Die Mehrzahl der Polizisten trat bis zum Mai 1933 in die NSDAP ein.

Ein Jahr nach der Machtübernahme

Mit einem Gesetz des Staatsministeriums vom 27. Januar 1934 wurde aus der Politischen Polizei eine eigenständige, dem Innenministerium unterstellte Mittelbehörde, die fortan den Namen Württembergisches Politisches Landespolizeiamt trug. Bereits im Dezember 1933 hatte Wilhelm Murr Heinrich Himmler zum Kommandeur der württembergischen Politischen Polizei ernannt.

Neben der Zentrale in Stuttgart gab es sieben Außenstellen in Aalen, Schwäbisch Hall, Heilbronn, Oberndorf, Tübingen, Ulm und Friedrichshafen (die Außenstellen Aalen und Schwäbisch Hall wurden noch im September 1934 zu einer Außenstelle in Ellwangen zusammengelegt).

Die Hauptaufgabe der Politischen Polizei war die Bekämpfung der politischen Gegner des Nationalsozialismus. Dabei konnte sie auf ihre vor 1933 gesammelten Unterlagen zurückgreifen. Aus ihrem Kartei-System ließen sich problemlos Listen mit KPD- oder SPD-Funktionären und -Anhängern erstellen.

Darüber hinaus trat die Politische Polizei überall dort auf, wo es galt, aus der propagierten Volksgemeinschaft Ausgestoßene zu überwachen und zu verfolgen, seien es Juden, kritische Vertreter der Kirchen oder politisch Andersdenkende.

Ihre beispiellose Machtfülle, die mit der Entrechtung der einzelnen Bürger gleichzusetzen ist, ermöglichte ihr rasche „Ermittlungserfolge“. Eine wichtige Rolle spielten dabei V-Leute. Manche dieser „Vertrauensleute“ waren Überzeugungstäter oder solche, die Meldungen an die Gestapo als staatsbürgerliche Pflichterfüllung betrachteten.
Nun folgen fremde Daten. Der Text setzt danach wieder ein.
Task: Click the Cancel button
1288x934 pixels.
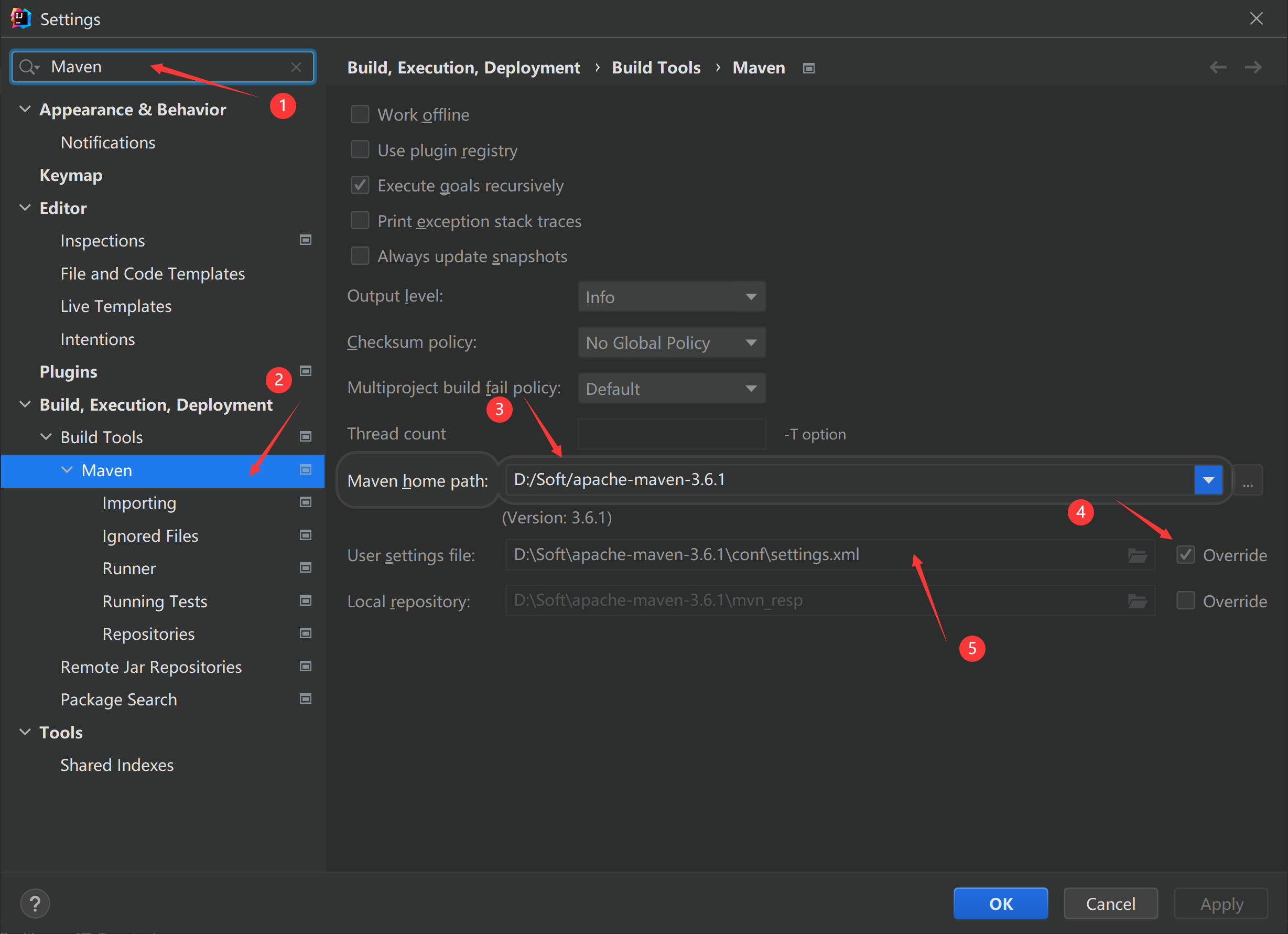Action: [1110, 903]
Darüber hinaus standen der Gestapo viele Wege offen, um Informanten gezielt anzuwerben. Ein häufig eingesetztes Mittel war die Androhung von KZ-Haft, um etwa Kommunisten oder Sozialdemokraten zur Kollaboration zu zwingen. Natürlich wurden V-Leute auch bezahlt oder die Gestapo fand Möglichkeiten, andere Gefälligkeiten zu erweisen. 

Die Hauptaufgabe der Politischen Polizei war die Bekämpfung der politischen Gegner der Nationalsozialisten.